Francesca leaned into the aisle to follow the flight attendant’s progress. Then, as she turned to look the other way, he was suddenly there.
‘As if I wasn’t going to come along to watch you in all your pasta glory.’
‘Ale . . .’ Her free hand clasped her hot cheek in disbelief. ‘But, what . . .? How did y—?’
‘I was always on this flight. Paid the guy at the gate fifty euros to ensure I could be the last to board.’
An incredulous burst of laughter erupted from her lips. ‘You did that?’
‘I’m practically a local now. Right? I can play the whole Italian bureaucracy-corruption game.’ He kneeled down next to her in the narrow aisle.
‘Alessio . . .’ Her eyes settled on the little cup of tea sitting in her lap. ‘Ale, none of the last three months really makes any sense. This. Us. None of it.’
‘It shouldn’t. And yet, it makes the most sense of anything I’ve known, lived, seen, felt . . . and I don’t want it to end.’
‘Neither do I.’ Francesca reached across and caught the back of Alessio’s neck, pulling him in for a kiss. As they parted, her attention returned to the little cup. ‘This means the world to me. Onestamente.’
‘I know it does.’ He took her hand and brushed his lips tenderly across the back of it. ‘And you know what, I realised something about this little cup.’
Francesca smiled, leaning in again. In a whisper, she breathed, ‘Tell me.’
‘Your perfect measure. The only way to make pasta . . .’
She rolled her eyes playfully. ‘Eh, sì, “Signor One hundred grams”, needs to measure everything.’
Alessio pressed a low laugh into the back of her hand. ‘The cup, when full, holds exactly one hundred grams. That’s it. To the gram.’ He made a chef’s kiss gesture with his right hand.
‘What?’
‘It does. I measured it one night.’ He took the cup from her lap and took a sip of tea. ‘And it can also hold a very good cuppa.’
‘Allora, whose victory is it? Yours or mine? Is the cup correct, or the amount it holds?’
Tapping his fingers thoughtfully against the cup, he said, ‘It’s our victory. Together.’
Francesca’s expression bloomed with delight. ‘It’s as if it were always meant to be.’
‘It’s pasta-tively destiny.’
il prossimo giugno
The following June, Francesca had just folded the last of the lace-trimmed aprons and set it atop the pile at the end of the kitchen bench when she heard it.
The first of Impastino’s thirty-four tolling bells.
‘Amore!’ she called out. ‘It’s happening!’
Alessio’s head popped over the saloon doors. ‘I’m here. Let’s go!’ As she stepped out of the kitchen, he caught her in his arms. ‘Will you be alright? Are you still feeling good about this?’
She looked around them, studying all they had achieved over the past twelve months since that fateful day Alessio had checked in, and what they had conceptualised and conceived together since. Francesca nodded. ‘This is the way forward. This is how we can share our love of pasta with the world. Not just with Impastino.’
The pad of his thumb caressed the underside of her chin. ‘I’m so proud of you.’
She gave a gentle shake of the head. ‘No, no. I’m proud of us.’

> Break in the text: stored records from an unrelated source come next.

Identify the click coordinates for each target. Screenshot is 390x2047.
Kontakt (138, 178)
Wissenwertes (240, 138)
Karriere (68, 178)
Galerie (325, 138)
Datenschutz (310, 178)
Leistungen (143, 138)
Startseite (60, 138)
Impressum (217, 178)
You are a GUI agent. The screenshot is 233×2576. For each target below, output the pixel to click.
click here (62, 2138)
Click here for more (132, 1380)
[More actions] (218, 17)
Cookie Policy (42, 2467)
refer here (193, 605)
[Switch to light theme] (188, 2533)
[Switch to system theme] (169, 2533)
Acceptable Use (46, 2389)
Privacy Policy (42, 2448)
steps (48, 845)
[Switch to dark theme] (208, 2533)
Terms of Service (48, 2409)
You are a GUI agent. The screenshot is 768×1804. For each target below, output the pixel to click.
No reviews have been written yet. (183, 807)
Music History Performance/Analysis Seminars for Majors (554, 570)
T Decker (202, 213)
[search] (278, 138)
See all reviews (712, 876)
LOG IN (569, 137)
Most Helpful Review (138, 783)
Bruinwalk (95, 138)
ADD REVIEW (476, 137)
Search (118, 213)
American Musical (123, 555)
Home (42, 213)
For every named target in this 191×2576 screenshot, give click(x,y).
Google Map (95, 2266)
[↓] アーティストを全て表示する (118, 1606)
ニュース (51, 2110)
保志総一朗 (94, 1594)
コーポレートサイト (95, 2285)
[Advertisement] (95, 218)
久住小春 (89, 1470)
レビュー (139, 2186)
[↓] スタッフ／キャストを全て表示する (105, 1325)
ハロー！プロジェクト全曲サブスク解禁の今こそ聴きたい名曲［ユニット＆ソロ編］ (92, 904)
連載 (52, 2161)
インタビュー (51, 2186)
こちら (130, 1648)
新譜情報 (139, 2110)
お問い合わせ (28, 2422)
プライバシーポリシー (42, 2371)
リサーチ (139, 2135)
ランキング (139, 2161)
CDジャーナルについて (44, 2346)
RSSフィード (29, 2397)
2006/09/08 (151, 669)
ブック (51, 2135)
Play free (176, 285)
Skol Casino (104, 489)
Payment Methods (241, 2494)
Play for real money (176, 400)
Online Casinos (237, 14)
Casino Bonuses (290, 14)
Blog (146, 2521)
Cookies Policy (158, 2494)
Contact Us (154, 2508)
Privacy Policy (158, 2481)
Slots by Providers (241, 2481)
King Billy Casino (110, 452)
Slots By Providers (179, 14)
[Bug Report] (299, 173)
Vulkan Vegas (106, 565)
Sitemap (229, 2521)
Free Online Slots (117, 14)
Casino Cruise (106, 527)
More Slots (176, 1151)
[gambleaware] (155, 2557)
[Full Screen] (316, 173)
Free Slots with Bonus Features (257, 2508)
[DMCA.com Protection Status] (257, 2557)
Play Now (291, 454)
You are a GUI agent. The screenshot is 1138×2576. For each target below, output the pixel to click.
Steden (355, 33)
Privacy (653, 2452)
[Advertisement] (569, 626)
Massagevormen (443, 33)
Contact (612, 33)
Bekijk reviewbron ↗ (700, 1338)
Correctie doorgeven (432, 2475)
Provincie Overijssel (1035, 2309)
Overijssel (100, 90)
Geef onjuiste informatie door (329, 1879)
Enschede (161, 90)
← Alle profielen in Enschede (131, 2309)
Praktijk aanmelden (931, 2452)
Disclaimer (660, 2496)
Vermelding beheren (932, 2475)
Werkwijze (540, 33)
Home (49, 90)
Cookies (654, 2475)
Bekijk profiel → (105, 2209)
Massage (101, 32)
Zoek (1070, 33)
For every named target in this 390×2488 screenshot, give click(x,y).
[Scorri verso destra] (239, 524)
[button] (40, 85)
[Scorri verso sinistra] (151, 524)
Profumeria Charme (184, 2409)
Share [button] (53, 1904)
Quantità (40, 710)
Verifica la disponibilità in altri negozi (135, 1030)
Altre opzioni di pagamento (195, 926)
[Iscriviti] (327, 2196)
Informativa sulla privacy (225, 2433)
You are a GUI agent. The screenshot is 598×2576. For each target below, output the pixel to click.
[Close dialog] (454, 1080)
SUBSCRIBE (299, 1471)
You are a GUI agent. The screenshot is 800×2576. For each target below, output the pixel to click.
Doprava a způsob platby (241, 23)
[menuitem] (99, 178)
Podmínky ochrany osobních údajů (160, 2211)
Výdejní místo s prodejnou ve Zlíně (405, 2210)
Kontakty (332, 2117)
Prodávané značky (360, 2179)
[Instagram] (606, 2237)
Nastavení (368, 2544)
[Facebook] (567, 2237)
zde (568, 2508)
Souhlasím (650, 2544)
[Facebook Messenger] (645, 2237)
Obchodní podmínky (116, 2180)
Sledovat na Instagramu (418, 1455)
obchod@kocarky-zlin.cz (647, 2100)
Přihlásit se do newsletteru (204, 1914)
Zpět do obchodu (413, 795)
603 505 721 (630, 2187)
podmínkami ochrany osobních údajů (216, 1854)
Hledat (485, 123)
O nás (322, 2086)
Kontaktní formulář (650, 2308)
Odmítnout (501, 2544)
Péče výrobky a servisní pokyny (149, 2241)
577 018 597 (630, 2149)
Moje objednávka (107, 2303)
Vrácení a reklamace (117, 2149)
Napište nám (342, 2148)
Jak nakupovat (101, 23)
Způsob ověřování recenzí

The dining tables were gone, replaced by a number of long narrow benches, each brandishing a specific name – linguine, lasagne, tortellini, fettuccine, cavatelli and farfalle. Chairs had been swapped for a series of stools, lined up against one wall, next to which sat a new sideboard with open shelving. On the top lay a collection of new pasta boards, hand-made from local reclaimed wood. Underneath, small wicker baskets held piles of pasta-making utensils – cutters, rollers, stamps and moulds, pasta machine accessories and knives.
In the middle of the space was a central larger workstation in stainless steel aptly named Fatina dei Fusilli. Upon the bench sat the usual implements and gear, including the plastic Virgin Mary–shaped bottle of holy water and the tazza della pasta.